Dr. Timothy Baghurst
Racquetball players are notorious for not stretching or at least not stretching properly. So few competitive players have a stretching routine, whether at home or at competitive events. As a consequence, many players either don’t stretch at all or do so sporadically, which has questionable results. Stretching has many purposes. These include: injury prevention, increased blood flow to the muscles, improved flexibility, temporary reduction of post-exercise muscle soreness, relief of aches, pains, and muscle cramps, and improved body position, balance, and strength. Recognize that the word stretching has many negative connotations even though it’s the term used. Therefore, think of it more as lengthening rather than stretching.

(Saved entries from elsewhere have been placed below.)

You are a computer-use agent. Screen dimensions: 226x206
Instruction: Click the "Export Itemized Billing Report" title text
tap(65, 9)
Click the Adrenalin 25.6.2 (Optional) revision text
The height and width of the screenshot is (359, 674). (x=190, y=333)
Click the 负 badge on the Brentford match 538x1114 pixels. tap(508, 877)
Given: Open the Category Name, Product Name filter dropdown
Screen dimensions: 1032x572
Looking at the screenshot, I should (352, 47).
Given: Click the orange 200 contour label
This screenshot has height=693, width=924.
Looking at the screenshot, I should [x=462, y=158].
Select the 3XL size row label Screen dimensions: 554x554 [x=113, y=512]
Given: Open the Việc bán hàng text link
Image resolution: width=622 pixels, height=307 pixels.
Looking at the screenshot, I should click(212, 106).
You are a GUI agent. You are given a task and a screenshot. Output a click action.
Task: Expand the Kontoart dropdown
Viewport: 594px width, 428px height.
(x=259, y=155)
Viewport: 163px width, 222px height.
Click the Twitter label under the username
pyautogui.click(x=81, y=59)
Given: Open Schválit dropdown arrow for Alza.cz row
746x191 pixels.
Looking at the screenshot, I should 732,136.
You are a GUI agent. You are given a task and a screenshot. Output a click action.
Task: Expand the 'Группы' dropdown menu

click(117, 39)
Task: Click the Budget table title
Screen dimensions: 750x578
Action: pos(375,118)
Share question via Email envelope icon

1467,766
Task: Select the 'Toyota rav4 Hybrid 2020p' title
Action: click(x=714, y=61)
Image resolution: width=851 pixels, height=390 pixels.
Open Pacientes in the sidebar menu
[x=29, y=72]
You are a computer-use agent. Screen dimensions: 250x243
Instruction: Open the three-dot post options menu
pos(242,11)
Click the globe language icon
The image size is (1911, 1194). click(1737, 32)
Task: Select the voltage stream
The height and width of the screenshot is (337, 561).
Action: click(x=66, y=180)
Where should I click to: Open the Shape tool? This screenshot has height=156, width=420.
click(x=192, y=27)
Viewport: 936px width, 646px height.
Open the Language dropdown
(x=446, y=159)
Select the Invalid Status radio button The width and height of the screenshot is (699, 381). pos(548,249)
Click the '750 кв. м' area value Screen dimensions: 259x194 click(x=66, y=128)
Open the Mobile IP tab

There is debate whether stretching should be ballistic, whether the stretches are done very quickly, or static, where the stretches are done slowly and progressively. Ballistic stretching is more sport-specific, as it’s the movements we do during physical activity. However, some have reported that it can lead to injury where an athlete overstretches. Therefore, the general consensus is that slower, more controlled stretching should be used.
Why don’t more players stretch? Perhaps it’s because they can’t “see” the results or benefits straight away. Maybe it’s because it’s uncomfortable. Or maybe it’s perceived to be a waste of time. But there is plenty to evidence to support its value within both a training program and competition.
There are dozens of different stretching exercises, but there are several points to take note of when incorporating stretching into your game:
- Racquetball uses the entire body. Therefore, stretch all parts of your body; starting from the feet and gradually moving up your body to the neck is one effective approach.
- Stretching should make you feel uncomfortable but should not hurt excessively.
- Many players will stretch before a match but not after. Stretching needs to be done after also. Not only does it maintain flexibility, but the process of stretching will allow blood flow to and from the muscles, which will aid in recovery.
- Do not stretch before warming up. Injuries can occur when you’re not prepared to lengthen the muscles. Warm up first by increasing blood flow to the muscles through light such as jumping rope or lightly jogging.
- There’s no ideal length for how long each stretch should last, but spend at least 10 seconds on each stretch but preferably up to 20 seconds.
- As you stretch, slowly lengthen the stretch as you exhale on your breaths.
- Remembering to stretch regularly is difficult. Consider joining a class such as yoga which focuses on whole body stretching. Take a class three times a week would be sufficient in addition to shorter stretching sessions before and after exercise.